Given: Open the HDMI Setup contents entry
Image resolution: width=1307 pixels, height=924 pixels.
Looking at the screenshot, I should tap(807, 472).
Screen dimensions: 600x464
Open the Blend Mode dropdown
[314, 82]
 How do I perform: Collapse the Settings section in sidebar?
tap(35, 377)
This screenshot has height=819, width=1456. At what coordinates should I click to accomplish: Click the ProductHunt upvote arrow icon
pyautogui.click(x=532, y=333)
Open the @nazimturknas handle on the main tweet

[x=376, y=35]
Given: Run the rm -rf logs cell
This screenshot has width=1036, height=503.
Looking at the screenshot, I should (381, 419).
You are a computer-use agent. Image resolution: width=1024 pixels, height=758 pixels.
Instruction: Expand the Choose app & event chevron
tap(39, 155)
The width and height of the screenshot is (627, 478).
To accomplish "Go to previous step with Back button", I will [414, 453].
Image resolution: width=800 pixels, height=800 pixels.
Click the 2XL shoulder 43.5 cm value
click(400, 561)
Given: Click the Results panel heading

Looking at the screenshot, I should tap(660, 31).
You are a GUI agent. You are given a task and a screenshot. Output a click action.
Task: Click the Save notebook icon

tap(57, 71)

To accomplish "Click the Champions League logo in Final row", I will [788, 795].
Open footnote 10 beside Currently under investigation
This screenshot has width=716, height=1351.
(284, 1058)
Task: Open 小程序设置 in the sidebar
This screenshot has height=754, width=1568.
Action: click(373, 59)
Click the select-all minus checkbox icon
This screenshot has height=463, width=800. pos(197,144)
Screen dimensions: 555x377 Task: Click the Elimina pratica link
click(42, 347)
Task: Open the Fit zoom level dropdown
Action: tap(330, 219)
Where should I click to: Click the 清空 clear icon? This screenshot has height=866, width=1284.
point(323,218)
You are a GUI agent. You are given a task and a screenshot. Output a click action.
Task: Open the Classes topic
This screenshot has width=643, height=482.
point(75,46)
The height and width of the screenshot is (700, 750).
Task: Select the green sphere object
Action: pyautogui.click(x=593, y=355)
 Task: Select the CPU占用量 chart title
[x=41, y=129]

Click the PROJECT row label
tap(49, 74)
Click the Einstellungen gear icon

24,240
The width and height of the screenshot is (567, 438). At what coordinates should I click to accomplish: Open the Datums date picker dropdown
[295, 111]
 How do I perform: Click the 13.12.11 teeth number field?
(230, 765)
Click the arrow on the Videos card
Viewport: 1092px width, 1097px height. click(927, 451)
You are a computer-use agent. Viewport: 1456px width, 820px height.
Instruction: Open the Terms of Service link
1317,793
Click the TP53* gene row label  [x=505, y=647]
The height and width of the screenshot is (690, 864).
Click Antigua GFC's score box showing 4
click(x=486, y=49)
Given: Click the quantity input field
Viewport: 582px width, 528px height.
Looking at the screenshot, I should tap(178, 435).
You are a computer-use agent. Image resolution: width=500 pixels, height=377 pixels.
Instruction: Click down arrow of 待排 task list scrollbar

### Work instructions
A complete and exact reproduction of the data is needed.

### Solution to this task
Given: Open the HDMI Setup contents entry
Image resolution: width=1307 pixels, height=924 pixels.
Looking at the screenshot, I should tap(807, 472).
Screen dimensions: 600x464
Open the Blend Mode dropdown
[314, 82]
 How do I perform: Collapse the Settings section in sidebar?
tap(35, 377)
This screenshot has height=819, width=1456. At what coordinates should I click to accomplish: Click the ProductHunt upvote arrow icon
pyautogui.click(x=532, y=333)
Open the @nazimturknas handle on the main tweet

[x=376, y=35]
Given: Run the rm -rf logs cell
This screenshot has width=1036, height=503.
Looking at the screenshot, I should (381, 419).
You are a computer-use agent. Image resolution: width=1024 pixels, height=758 pixels.
Instruction: Expand the Choose app & event chevron
tap(39, 155)
The width and height of the screenshot is (627, 478).
To accomplish "Go to previous step with Back button", I will [414, 453].
Image resolution: width=800 pixels, height=800 pixels.
Click the 2XL shoulder 43.5 cm value
click(400, 561)
Given: Click the Results panel heading

Looking at the screenshot, I should tap(660, 31).
You are a GUI agent. You are given a task and a screenshot. Output a click action.
Task: Click the Save notebook icon

tap(57, 71)

To accomplish "Click the Champions League logo in Final row", I will [788, 795].
Open footnote 10 beside Currently under investigation
This screenshot has width=716, height=1351.
(284, 1058)
Task: Open 小程序设置 in the sidebar
This screenshot has height=754, width=1568.
Action: click(373, 59)
Click the select-all minus checkbox icon
This screenshot has height=463, width=800. pos(197,144)
Screen dimensions: 555x377 Task: Click the Elimina pratica link
click(42, 347)
Task: Open the Fit zoom level dropdown
Action: tap(330, 219)
Where should I click to: Click the 清空 clear icon? This screenshot has height=866, width=1284.
point(323,218)
You are a GUI agent. You are given a task and a screenshot. Output a click action.
Task: Open the Classes topic
This screenshot has width=643, height=482.
point(75,46)
The height and width of the screenshot is (700, 750).
Task: Select the green sphere object
Action: pyautogui.click(x=593, y=355)
 Task: Select the CPU占用量 chart title
[x=41, y=129]

Click the PROJECT row label
tap(49, 74)
Click the Einstellungen gear icon

24,240
The width and height of the screenshot is (567, 438). At what coordinates should I click to accomplish: Open the Datums date picker dropdown
[295, 111]
 How do I perform: Click the 13.12.11 teeth number field?
(230, 765)
Click the arrow on the Videos card
Viewport: 1092px width, 1097px height. click(927, 451)
You are a computer-use agent. Viewport: 1456px width, 820px height.
Instruction: Open the Terms of Service link
1317,793
Click the TP53* gene row label  [x=505, y=647]
The height and width of the screenshot is (690, 864).
Click Antigua GFC's score box showing 4
click(x=486, y=49)
Given: Click the quantity input field
Viewport: 582px width, 528px height.
Looking at the screenshot, I should tap(178, 435).
You are a computer-use agent. Image resolution: width=500 pixels, height=377 pixels.
Instruction: Click down arrow of 待排 task list scrollbar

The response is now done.